CVE Program to Transition from It’s Growth Era, to One Focused on Data Quality - With CISA’s Support
Anyone deep in the AppSec space knows the Common Vulnerabilities and Exposures (CVE) program has had its share of critiques, including those around data quality. While the number of CVA Numbering Authorities (CNA) has ballooned to 400+ and the number of CVE’s in the NIST National Vulnerability Database (NVD) are in the hundreds of thousands, the quality of those CVE records remains...lacking.
CISA recently released a publication titled “CVE Quality for a Cyber Secure Future”, in which they emphasized the importance of the CVE program, the need for it to remain conflict-free and vendor neutral and the need to ensure the programs resiliency while improving its data quality. They even define their “CVE Quality Era Lines of Effort”:
This is a clear indicator that CISA is doubling down on commitments to the CVE program, despite it almost shutting down due to contractual logistical oversights. This is good news for the community where nearly everyone doing AppSec and vulnerability management rely on the NVD and the CVE program.
While not specifically named, it is clear CISA is referring to the “CVE Foundation” which was started when the CVE program nearly lost funding earlier this year.
Vulnerability Report - 2025
As August wrapped up, I stumbled across this Vulnerability Report from security researcher Cecric Bonhomme. It highlights common trends, such as the continued targeting of critical vulnerabilities impacting NetScaler ADC and FortiSIEM, as well as web applications being a hot target. Below is a summary of the Top 10 Vulnerabilities of the Month based on sighting count (although I am unsure how they get the sightings):
The Call is Coming from Inside the House: When your Agentic Coder Writes Dangerous Code
Does AI coding require a new security paradigm? This piece from Brooks McMillin makes a compelling case. As he points out, not only do LLMs hallucinate packages, which can then be exploited by malicious actors, but they also negate security constructs to please the developer or user making requests.
Traditional AppSec tooling, such as SAST, DAST, and SCA, may also have limitations regarding AI-generated code, failing to account for the environmental context that has security implications. Brooks recommends adding manual security reviews for AI-generated code to deal with dependency management and authentication logic, but I'd argue that with the velocity AI adds to development, we're likely to see less manual review, not more.
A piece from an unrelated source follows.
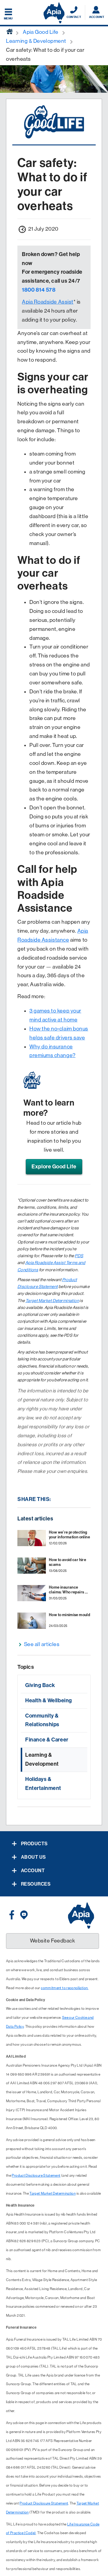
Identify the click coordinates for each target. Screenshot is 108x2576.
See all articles (42, 1644)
The security implications of this will become evident in the next 12-24 months as it manifests in live production applications.
Wiz Enters the Incident Response Services Market?
In a move I found interesting, the cloud security product leader, recently announced “Wiz Incident Response” where they will offer their teams expertise to go along with Wiz Defend and the Wiz Runtime Sensor to help organizations deal with cloud security incidents.
The reason this is interesting is it marks a change for the product-centric company, to begin to offer services in their area of expertise and among their broad customer base. Historically we would hear phrases such as “services and products don’t mix” but more and more we see teams demonstrating that paradigm may be changing.